> **Problems to work on**
[1] In the review of When the Levees Broke, what share of the city did the knocked-down levees put underwater?
[2] Reproduce word for word the part of the review of When the Levees Broke that runs from "Secondly, FEMA, under" to "after two weeks.".

When the Levees Broke

Much like 9/11, Hurricane Katrina has been a marking point in twenty-first century America. Though it only affected one small portion of the country directly, it still reverberates through culture and politics, as a representation of the haves and have nots, and especially of the incompetence and failure of nerve of government.

In 2006, just a year after the storm, Spike Lee made a four-hour documentary for HBO, When the Levees Broke: A Requiem in Four Acts. There have been many books and films about the storm, but as time goes on I think people will look to this for its thoroughness and Lee's boldness in pointing blame.

Of course, a storm is a storm, and there's nothing anybody could do about it. But Katrina, which became a category 5 hurricane and slammed into Louisiana, Mississippi, and Alabama, did most of its devastation after the storm left. That's when the levees, made by the U.S. Army Corps of Engineers, failed. That's when the cluster-fuck of trying to bring food and shelter to thousands of displaced persons, made the U.S. look like a country that didn't care about black and poor people.

You may wonder about the four-hour length, and indeed this could have been a two-hour film. But I think Lee was going for weight--in telling the story of twenty people, instead of ten, it adds to the groaning heaviness of the disaster. I watched it over two nights--watching it straight through may be too much for someone, who could give up all hope for everything.

Lee interviews many people, most of them residents of New Orleans. Wendell Pierce, an actor who is in the New Orleans-based series Treme, is one of them. Terence Blanchard, Lee's composer of several films, takes his elderly mother back to see her house, which has been ruined. Her tears will get to the hardest of men. Another person who is on Treme, Phyllis Montana LeBlanc, is the most visible and memorable person in the film, as she doesn't hold back in her anger (and occasional humor) describing her frustration. There's even a brief chat with Sean Penn, who volunteered after the storm.

But most of the people interviewed are the unknown residents who suffered greatly, losing their homes and loved ones. Some still look shell-shocked, some are righteous in their anger. One woman shows us her house, which is now just a foundation. Her friend is asked when she is going to get her promised trailer. "I guess when I give somebody a blowjob."

There were two great failures with Katrina. The levees, we are told, were completely unprepared for this category of storm, though they were supposed to be. The concrete slabs that abutted the mounds of earth were held together, as one expert puts it, by rubber bands. The water didn't so much go over them but knocked them down, putting 85 percent of the city underwater. If the levees had held, there would have been minimal flooding and life would have gone as normal for most folks.

Secondly, FEMA, under the management of Michael Brown, was woefully inadequate in providing services. Many people were herded into the Superdome, where they lived for several days in stifling heat and their own filth. Some were on the interstate ramps. People who tried to walk across a bridge to a neighboring parish were turned away at gun point. President Bush, who comes in for special enmity here, didn't put boots on the ground until after two weeks.

> **Excerpted records**
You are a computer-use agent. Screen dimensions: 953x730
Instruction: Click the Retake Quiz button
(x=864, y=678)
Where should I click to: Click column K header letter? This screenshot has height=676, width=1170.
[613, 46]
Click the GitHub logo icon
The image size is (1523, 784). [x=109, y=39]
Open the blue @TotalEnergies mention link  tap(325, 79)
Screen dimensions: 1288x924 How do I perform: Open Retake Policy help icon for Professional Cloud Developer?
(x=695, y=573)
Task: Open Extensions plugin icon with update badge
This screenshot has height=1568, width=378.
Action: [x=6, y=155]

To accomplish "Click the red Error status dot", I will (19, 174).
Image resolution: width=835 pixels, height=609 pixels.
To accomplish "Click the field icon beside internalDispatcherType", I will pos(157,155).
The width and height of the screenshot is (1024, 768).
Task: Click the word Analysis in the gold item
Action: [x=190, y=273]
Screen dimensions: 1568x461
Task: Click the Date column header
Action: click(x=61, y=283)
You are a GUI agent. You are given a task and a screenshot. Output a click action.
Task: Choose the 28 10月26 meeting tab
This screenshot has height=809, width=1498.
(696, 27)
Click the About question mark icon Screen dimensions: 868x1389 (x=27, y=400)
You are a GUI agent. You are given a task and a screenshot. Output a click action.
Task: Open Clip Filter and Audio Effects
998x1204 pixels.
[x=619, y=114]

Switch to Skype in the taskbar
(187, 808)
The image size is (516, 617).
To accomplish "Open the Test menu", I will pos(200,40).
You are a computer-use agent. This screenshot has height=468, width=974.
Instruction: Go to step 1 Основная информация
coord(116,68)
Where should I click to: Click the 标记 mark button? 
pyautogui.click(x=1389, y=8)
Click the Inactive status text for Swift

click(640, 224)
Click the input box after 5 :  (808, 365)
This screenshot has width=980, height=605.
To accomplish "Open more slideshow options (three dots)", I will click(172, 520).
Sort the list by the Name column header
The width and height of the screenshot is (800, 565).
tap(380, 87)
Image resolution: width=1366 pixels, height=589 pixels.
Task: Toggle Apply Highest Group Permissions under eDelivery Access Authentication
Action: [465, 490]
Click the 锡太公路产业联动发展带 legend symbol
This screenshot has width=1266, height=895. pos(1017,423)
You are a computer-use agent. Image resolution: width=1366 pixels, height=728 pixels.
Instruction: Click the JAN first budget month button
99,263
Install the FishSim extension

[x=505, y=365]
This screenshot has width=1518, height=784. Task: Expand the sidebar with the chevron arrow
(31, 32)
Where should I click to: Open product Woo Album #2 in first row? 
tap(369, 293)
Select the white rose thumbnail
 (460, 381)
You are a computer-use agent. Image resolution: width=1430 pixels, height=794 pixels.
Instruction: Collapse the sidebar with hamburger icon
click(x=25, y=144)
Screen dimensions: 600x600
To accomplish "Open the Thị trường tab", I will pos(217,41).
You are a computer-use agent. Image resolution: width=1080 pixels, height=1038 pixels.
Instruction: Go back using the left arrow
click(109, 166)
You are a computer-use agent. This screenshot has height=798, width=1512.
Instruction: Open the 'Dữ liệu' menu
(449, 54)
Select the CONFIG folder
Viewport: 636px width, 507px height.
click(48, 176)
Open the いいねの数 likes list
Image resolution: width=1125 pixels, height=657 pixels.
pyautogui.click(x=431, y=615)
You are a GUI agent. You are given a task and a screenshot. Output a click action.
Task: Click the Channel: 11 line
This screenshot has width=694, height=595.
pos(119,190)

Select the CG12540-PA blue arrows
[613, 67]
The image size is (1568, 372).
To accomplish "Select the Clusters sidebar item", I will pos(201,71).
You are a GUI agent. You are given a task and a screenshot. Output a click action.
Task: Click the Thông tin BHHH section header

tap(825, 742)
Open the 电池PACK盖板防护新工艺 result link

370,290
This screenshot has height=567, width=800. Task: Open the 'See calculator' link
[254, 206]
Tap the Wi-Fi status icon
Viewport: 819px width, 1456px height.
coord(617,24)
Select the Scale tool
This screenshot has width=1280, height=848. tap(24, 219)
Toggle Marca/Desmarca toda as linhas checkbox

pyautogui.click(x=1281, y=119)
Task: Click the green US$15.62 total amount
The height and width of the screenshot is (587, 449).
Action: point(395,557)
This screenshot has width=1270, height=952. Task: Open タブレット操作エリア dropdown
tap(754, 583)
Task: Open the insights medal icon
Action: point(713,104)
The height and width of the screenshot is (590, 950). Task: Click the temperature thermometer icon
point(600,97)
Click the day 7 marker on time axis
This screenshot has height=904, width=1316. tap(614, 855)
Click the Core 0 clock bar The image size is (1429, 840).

> **Answers to this exercise**
[1] 85 percent

[2]
Secondly, FEMA, under the management of Michael Brown, was woefully inadequate in providing services. Many people were herded into the Superdome, where they lived for several days in stifling heat and their own filth. Some were on the interstate ramps. People who tried to walk across a bridge to a neighboring parish were turned away at gun point. President Bush, who comes in for special enmity here, didn't put boots on the ground until after two weeks.